(DIRECTIONS) Report each line from the data below that holds the word "computer".

(SUPPLIED MATERIAL)
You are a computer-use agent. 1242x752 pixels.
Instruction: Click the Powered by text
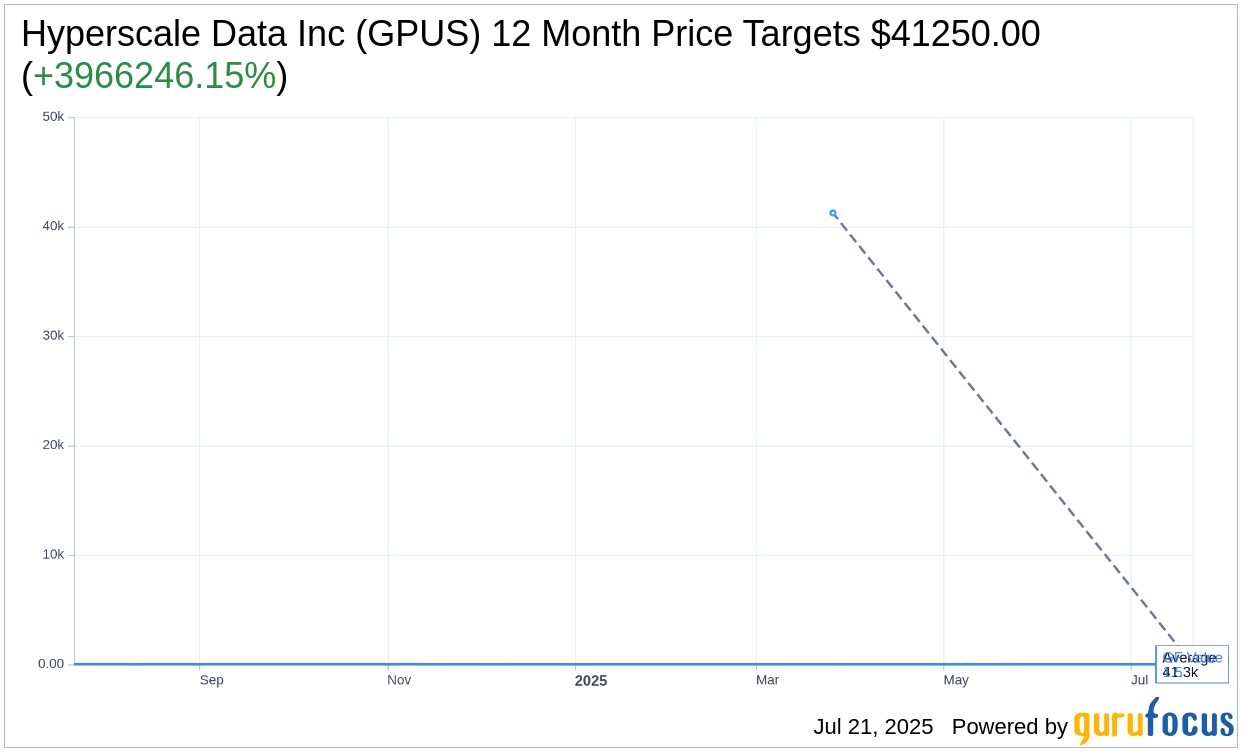point(1010,727)
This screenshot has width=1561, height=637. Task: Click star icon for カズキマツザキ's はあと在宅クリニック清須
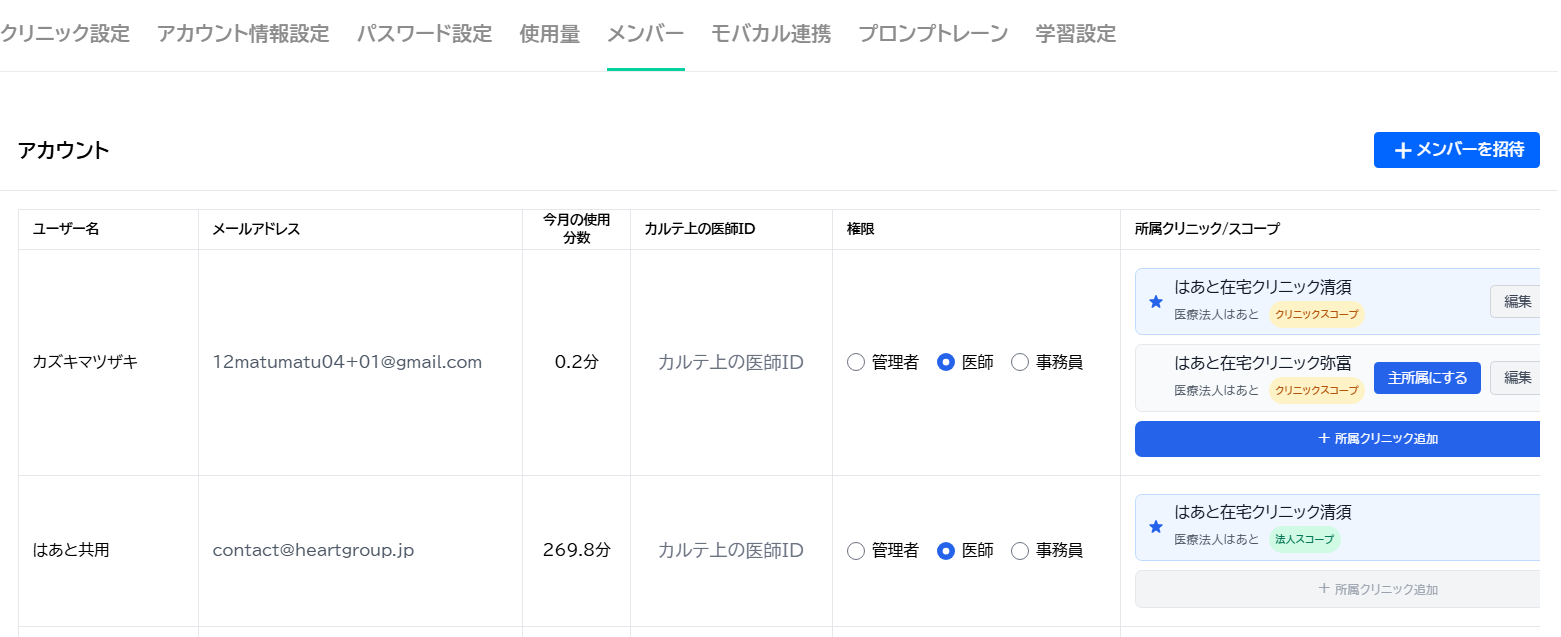1156,301
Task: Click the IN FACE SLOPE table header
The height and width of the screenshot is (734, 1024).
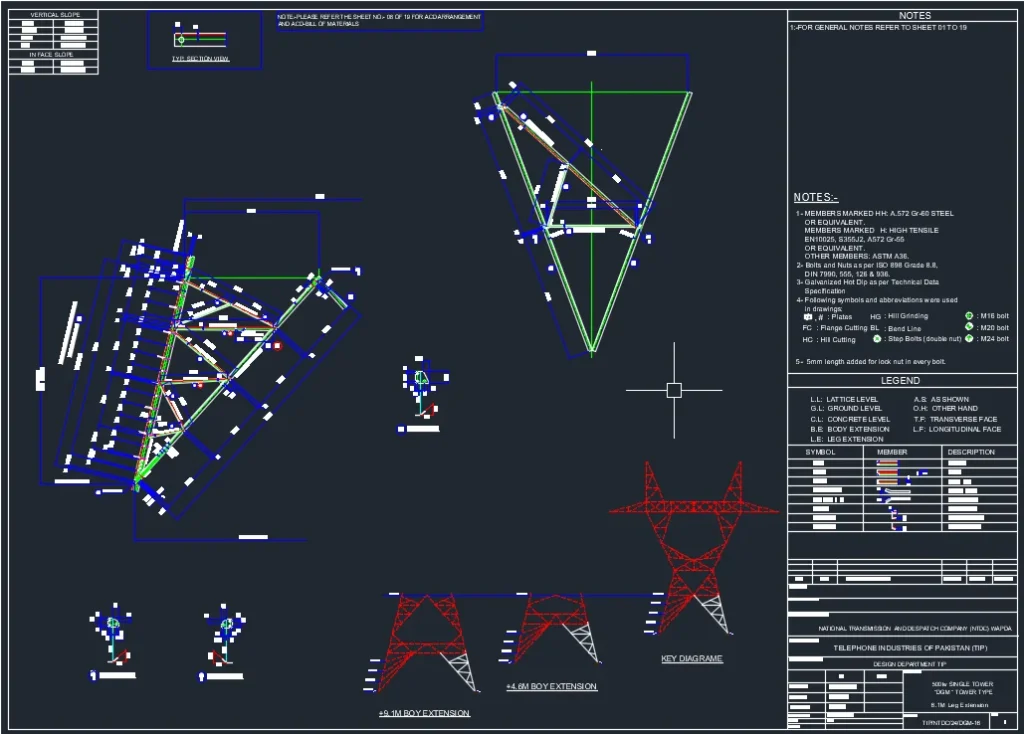Action: pyautogui.click(x=51, y=54)
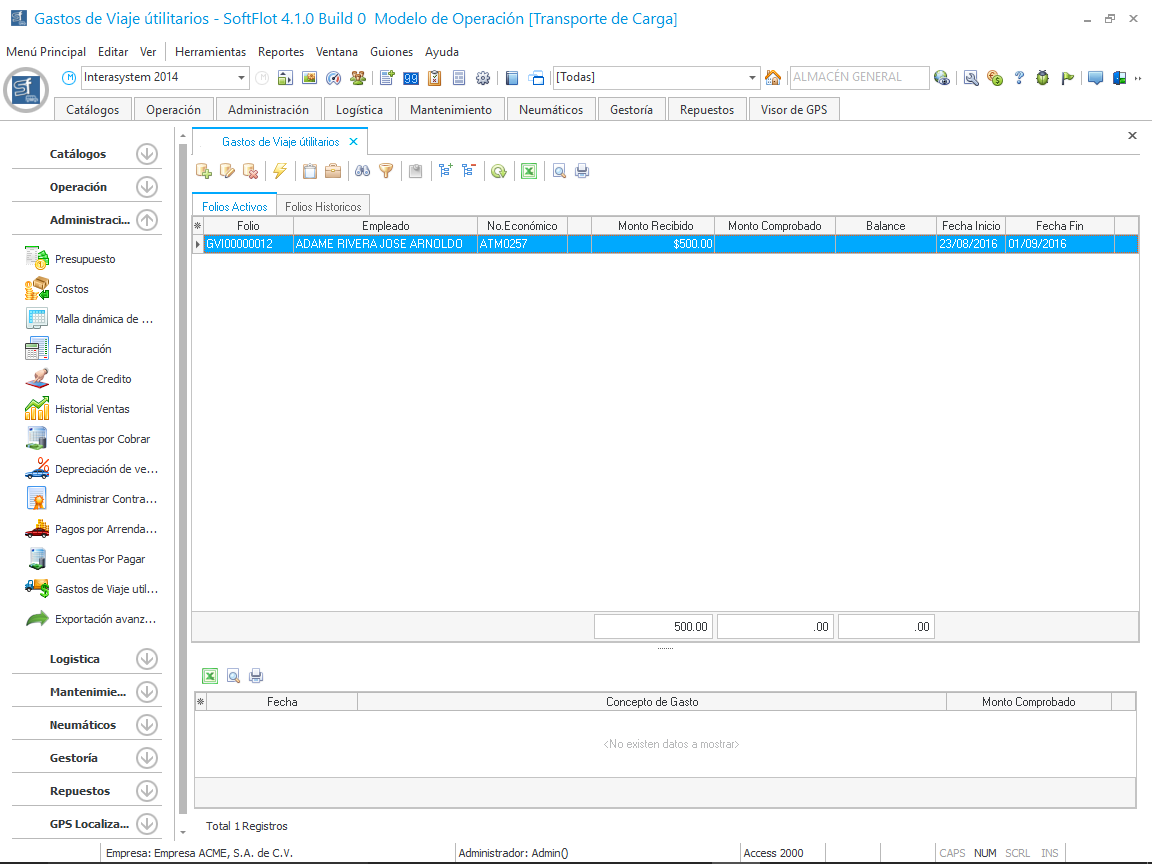Viewport: 1152px width, 864px height.
Task: Close the Gastos de Viaje útilitarios tab
Action: [x=353, y=142]
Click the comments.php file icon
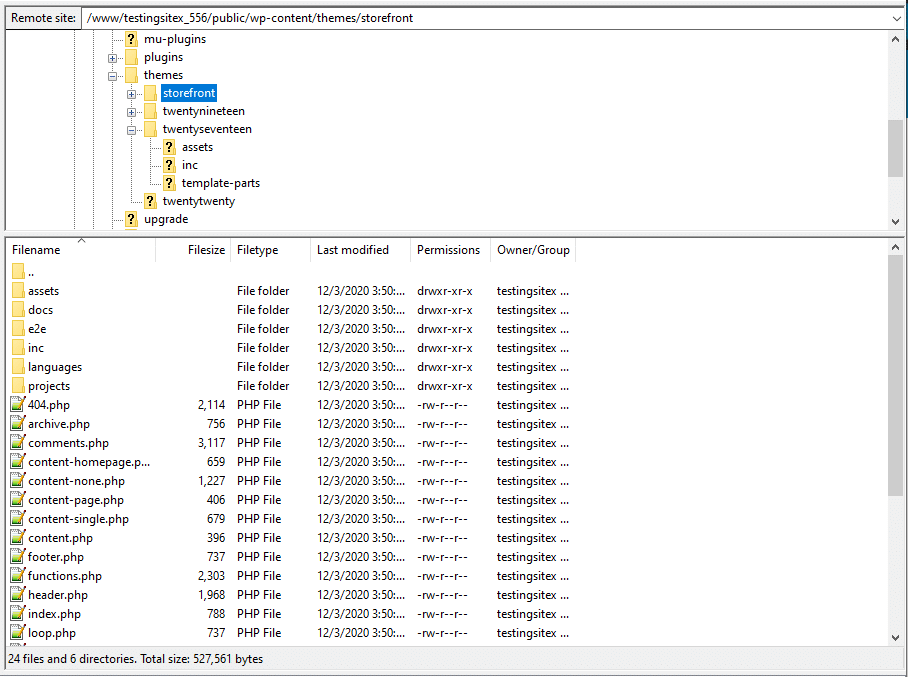Viewport: 908px width, 677px height. pyautogui.click(x=18, y=442)
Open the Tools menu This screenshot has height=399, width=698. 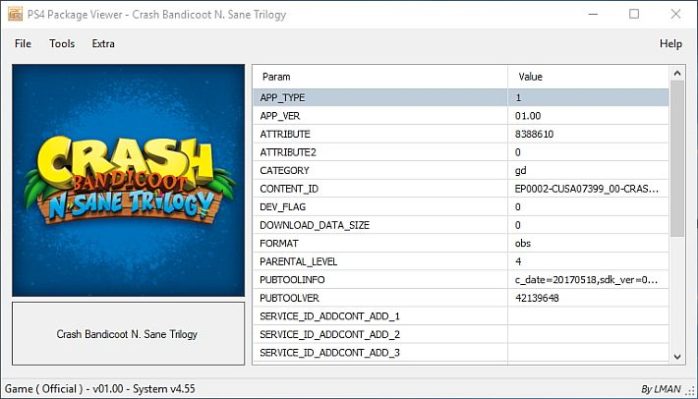(62, 44)
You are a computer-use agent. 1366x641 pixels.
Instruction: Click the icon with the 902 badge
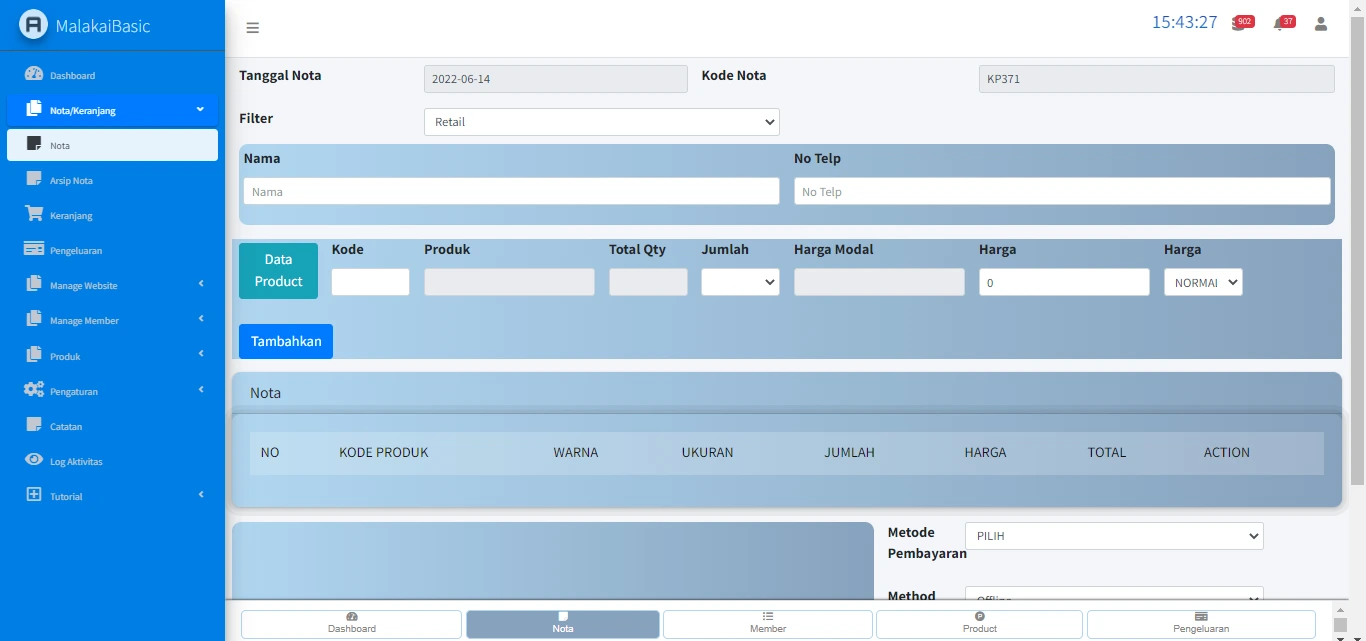tap(1239, 24)
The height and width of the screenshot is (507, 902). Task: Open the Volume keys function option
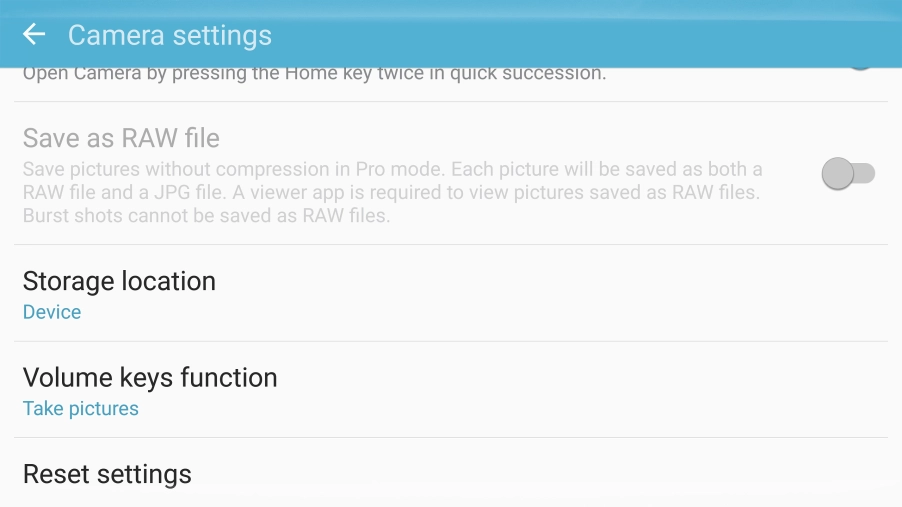click(x=150, y=378)
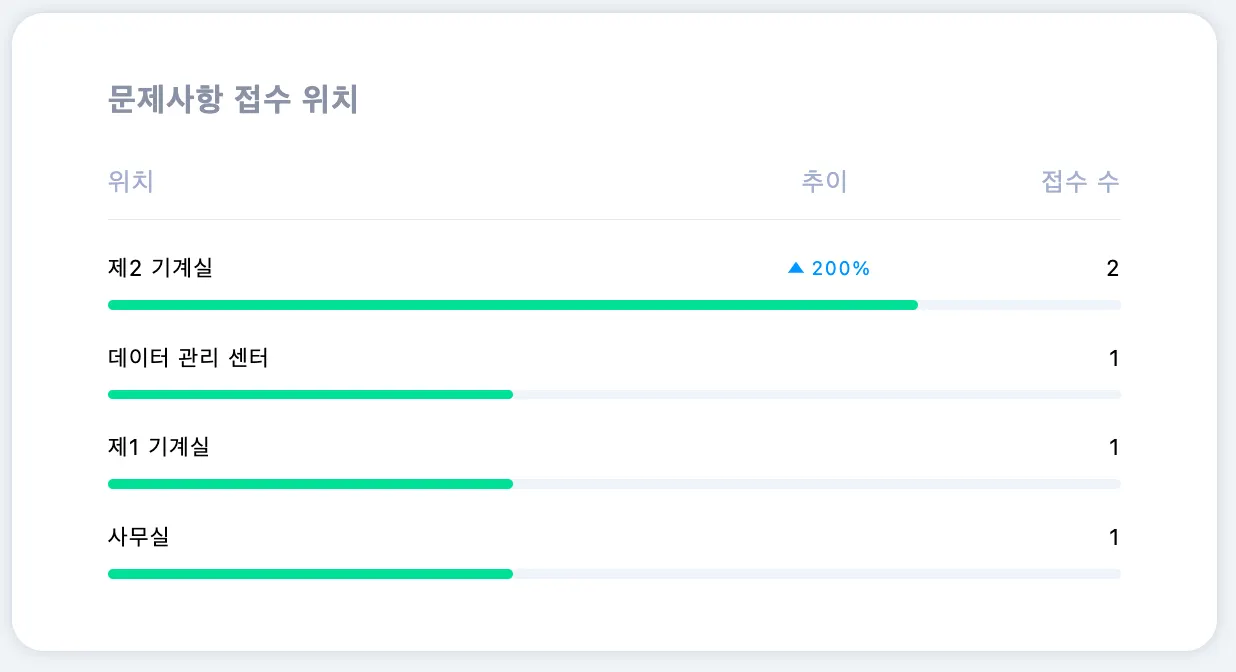Click the 제2 기계실 green progress bar
The width and height of the screenshot is (1236, 672).
click(512, 305)
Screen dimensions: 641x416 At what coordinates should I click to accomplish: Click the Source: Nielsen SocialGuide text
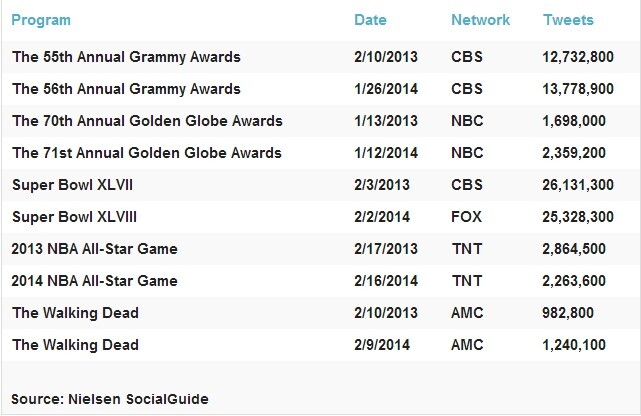(110, 400)
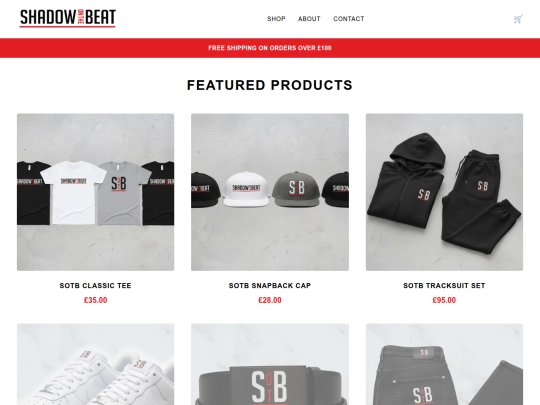The width and height of the screenshot is (540, 405).
Task: Click the Shadow on the Beat logo
Action: pyautogui.click(x=68, y=18)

(PROBLEM SOLUTION)
You are a computer-use agent. 1242x752 pixels.
You are a computer-use agent. 1366x641 pixels.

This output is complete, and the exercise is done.